:: Data provided ::
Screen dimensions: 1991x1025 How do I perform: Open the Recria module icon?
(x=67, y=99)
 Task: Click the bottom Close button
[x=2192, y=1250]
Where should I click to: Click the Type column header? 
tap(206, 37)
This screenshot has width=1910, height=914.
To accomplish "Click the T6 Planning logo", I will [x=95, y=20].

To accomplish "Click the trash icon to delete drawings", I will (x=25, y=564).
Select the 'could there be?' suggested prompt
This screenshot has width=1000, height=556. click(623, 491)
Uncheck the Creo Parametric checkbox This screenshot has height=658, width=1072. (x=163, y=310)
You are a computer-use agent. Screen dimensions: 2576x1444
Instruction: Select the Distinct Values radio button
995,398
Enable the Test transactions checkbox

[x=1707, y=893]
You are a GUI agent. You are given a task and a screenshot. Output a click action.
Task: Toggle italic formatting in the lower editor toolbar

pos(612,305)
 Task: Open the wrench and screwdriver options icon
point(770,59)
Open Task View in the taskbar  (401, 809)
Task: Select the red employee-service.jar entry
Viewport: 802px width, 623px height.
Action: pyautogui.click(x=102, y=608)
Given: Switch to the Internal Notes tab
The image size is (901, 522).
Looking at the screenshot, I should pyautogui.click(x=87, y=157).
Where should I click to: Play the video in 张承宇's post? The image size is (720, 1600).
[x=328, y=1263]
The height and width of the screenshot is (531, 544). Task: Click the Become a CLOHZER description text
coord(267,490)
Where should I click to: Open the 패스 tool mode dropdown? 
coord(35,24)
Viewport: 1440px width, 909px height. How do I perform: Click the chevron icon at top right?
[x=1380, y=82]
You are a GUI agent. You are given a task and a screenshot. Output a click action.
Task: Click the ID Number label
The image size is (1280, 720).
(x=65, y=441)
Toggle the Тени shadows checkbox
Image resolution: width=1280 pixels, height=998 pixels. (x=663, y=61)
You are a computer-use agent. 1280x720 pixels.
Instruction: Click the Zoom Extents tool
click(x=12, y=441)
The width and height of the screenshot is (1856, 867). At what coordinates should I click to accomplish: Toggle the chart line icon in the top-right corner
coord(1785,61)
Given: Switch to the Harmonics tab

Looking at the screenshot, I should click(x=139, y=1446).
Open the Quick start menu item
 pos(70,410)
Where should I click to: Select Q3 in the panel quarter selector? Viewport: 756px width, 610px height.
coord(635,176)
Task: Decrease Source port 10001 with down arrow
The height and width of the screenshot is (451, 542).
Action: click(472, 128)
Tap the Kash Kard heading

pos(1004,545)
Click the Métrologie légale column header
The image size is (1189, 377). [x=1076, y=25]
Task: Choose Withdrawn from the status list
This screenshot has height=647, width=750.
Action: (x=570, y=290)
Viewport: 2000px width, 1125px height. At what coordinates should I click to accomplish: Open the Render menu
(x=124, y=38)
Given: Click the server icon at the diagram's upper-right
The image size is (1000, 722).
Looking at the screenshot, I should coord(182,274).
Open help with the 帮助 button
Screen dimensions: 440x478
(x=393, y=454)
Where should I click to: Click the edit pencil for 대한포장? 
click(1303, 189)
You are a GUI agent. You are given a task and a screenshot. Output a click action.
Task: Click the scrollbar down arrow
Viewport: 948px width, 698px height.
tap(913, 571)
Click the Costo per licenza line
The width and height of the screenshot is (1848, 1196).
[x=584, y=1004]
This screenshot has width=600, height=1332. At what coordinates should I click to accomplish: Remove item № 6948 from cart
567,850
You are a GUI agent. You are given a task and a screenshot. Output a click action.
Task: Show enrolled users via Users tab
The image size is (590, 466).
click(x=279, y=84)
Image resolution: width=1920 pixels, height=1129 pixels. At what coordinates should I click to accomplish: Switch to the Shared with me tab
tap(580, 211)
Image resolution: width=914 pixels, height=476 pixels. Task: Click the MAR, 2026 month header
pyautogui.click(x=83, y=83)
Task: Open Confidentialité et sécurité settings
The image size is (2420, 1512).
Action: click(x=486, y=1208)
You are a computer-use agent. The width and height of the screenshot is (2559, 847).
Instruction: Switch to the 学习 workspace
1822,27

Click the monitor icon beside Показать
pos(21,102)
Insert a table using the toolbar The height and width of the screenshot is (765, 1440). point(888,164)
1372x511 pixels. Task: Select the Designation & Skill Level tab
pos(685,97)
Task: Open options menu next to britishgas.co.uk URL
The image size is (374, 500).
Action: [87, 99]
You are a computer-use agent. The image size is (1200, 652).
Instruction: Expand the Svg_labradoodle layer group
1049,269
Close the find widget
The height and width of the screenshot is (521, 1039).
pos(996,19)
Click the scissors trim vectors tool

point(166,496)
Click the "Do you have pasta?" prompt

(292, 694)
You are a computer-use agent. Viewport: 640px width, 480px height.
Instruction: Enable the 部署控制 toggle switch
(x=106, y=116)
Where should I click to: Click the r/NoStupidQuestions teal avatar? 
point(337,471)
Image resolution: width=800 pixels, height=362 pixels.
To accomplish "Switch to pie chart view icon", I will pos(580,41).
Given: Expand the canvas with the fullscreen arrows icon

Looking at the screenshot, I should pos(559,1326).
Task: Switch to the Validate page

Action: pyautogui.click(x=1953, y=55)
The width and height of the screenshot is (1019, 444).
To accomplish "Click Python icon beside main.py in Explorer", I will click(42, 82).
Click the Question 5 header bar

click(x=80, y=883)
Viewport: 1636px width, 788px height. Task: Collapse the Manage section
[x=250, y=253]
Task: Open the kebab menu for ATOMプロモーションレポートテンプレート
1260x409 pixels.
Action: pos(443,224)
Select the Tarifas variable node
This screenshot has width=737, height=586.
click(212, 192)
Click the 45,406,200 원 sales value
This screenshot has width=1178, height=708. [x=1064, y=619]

:: Job ::
Print the listing above line for line, with no changes.

:: Solution to the problem ::
Screen dimensions: 1991x1025 How do I perform: Open the Recria module icon?
(x=67, y=99)
 Task: Click the bottom Close button
[x=2192, y=1250]
Where should I click to: Click the Type column header? 
tap(206, 37)
This screenshot has width=1910, height=914.
To accomplish "Click the T6 Planning logo", I will [x=95, y=20].

To accomplish "Click the trash icon to delete drawings", I will (x=25, y=564).
Select the 'could there be?' suggested prompt
This screenshot has width=1000, height=556. click(623, 491)
Uncheck the Creo Parametric checkbox This screenshot has height=658, width=1072. (x=163, y=310)
You are a computer-use agent. Screen dimensions: 2576x1444
Instruction: Select the Distinct Values radio button
995,398
Enable the Test transactions checkbox

[x=1707, y=893]
You are a GUI agent. You are given a task and a screenshot. Output a click action.
Task: Toggle italic formatting in the lower editor toolbar

pos(612,305)
 Task: Open the wrench and screwdriver options icon
point(770,59)
Open Task View in the taskbar  (401, 809)
Task: Select the red employee-service.jar entry
Viewport: 802px width, 623px height.
Action: pyautogui.click(x=102, y=608)
Given: Switch to the Internal Notes tab
The image size is (901, 522).
Looking at the screenshot, I should pyautogui.click(x=87, y=157).
Where should I click to: Play the video in 张承宇's post? The image size is (720, 1600).
[x=328, y=1263]
The height and width of the screenshot is (531, 544). Task: Click the Become a CLOHZER description text
coord(267,490)
Where should I click to: Open the 패스 tool mode dropdown? 
coord(35,24)
Viewport: 1440px width, 909px height. How do I perform: Click the chevron icon at top right?
[x=1380, y=82]
You are a GUI agent. You are given a task and a screenshot. Output a click action.
Task: Click the ID Number label
The image size is (1280, 720).
(x=65, y=441)
Toggle the Тени shadows checkbox
Image resolution: width=1280 pixels, height=998 pixels. (x=663, y=61)
You are a computer-use agent. 1280x720 pixels.
Instruction: Click the Zoom Extents tool
click(x=12, y=441)
The width and height of the screenshot is (1856, 867). At what coordinates should I click to accomplish: Toggle the chart line icon in the top-right corner
coord(1785,61)
Given: Switch to the Harmonics tab

Looking at the screenshot, I should click(x=139, y=1446).
Open the Quick start menu item
 pos(70,410)
Where should I click to: Select Q3 in the panel quarter selector? Viewport: 756px width, 610px height.
coord(635,176)
Task: Decrease Source port 10001 with down arrow
The height and width of the screenshot is (451, 542).
Action: click(472, 128)
Tap the Kash Kard heading

pos(1004,545)
Click the Métrologie légale column header
The image size is (1189, 377). [x=1076, y=25]
Task: Choose Withdrawn from the status list
This screenshot has height=647, width=750.
Action: (x=570, y=290)
Viewport: 2000px width, 1125px height. At what coordinates should I click to accomplish: Open the Render menu
(x=124, y=38)
Given: Click the server icon at the diagram's upper-right
The image size is (1000, 722).
Looking at the screenshot, I should coord(182,274).
Open help with the 帮助 button
Screen dimensions: 440x478
(x=393, y=454)
Where should I click to: Click the edit pencil for 대한포장? 
click(1303, 189)
You are a GUI agent. You are given a task and a screenshot. Output a click action.
Task: Click the scrollbar down arrow
Viewport: 948px width, 698px height.
tap(913, 571)
Click the Costo per licenza line
The width and height of the screenshot is (1848, 1196).
[x=584, y=1004]
This screenshot has width=600, height=1332. At what coordinates should I click to accomplish: Remove item № 6948 from cart
567,850
You are a GUI agent. You are given a task and a screenshot. Output a click action.
Task: Show enrolled users via Users tab
The image size is (590, 466).
click(x=279, y=84)
Image resolution: width=1920 pixels, height=1129 pixels. At what coordinates should I click to accomplish: Switch to the Shared with me tab
tap(580, 211)
Image resolution: width=914 pixels, height=476 pixels. Task: Click the MAR, 2026 month header
pyautogui.click(x=83, y=83)
Task: Open Confidentialité et sécurité settings
The image size is (2420, 1512).
Action: click(x=486, y=1208)
You are a computer-use agent. The width and height of the screenshot is (2559, 847).
Instruction: Switch to the 学习 workspace
1822,27

Click the monitor icon beside Показать
pos(21,102)
Insert a table using the toolbar The height and width of the screenshot is (765, 1440). point(888,164)
1372x511 pixels. Task: Select the Designation & Skill Level tab
pos(685,97)
Task: Open options menu next to britishgas.co.uk URL
The image size is (374, 500).
Action: [87, 99]
You are a computer-use agent. The image size is (1200, 652).
Instruction: Expand the Svg_labradoodle layer group
1049,269
Close the find widget
The height and width of the screenshot is (521, 1039).
pos(996,19)
Click the scissors trim vectors tool

point(166,496)
Click the "Do you have pasta?" prompt

(292, 694)
You are a computer-use agent. Viewport: 640px width, 480px height.
Instruction: Enable the 部署控制 toggle switch
(x=106, y=116)
Where should I click to: Click the r/NoStupidQuestions teal avatar? 
point(337,471)
Image resolution: width=800 pixels, height=362 pixels.
To accomplish "Switch to pie chart view icon", I will pos(580,41).
Given: Expand the canvas with the fullscreen arrows icon

Looking at the screenshot, I should pos(559,1326).
Task: Switch to the Validate page

Action: pyautogui.click(x=1953, y=55)
The width and height of the screenshot is (1019, 444).
To accomplish "Click Python icon beside main.py in Explorer", I will click(42, 82).
Click the Question 5 header bar

click(x=80, y=883)
Viewport: 1636px width, 788px height. Task: Collapse the Manage section
[x=250, y=253]
Task: Open the kebab menu for ATOMプロモーションレポートテンプレート
1260x409 pixels.
Action: pos(443,224)
Select the Tarifas variable node
This screenshot has width=737, height=586.
click(212, 192)
Click the 45,406,200 원 sales value
This screenshot has width=1178, height=708. [x=1064, y=619]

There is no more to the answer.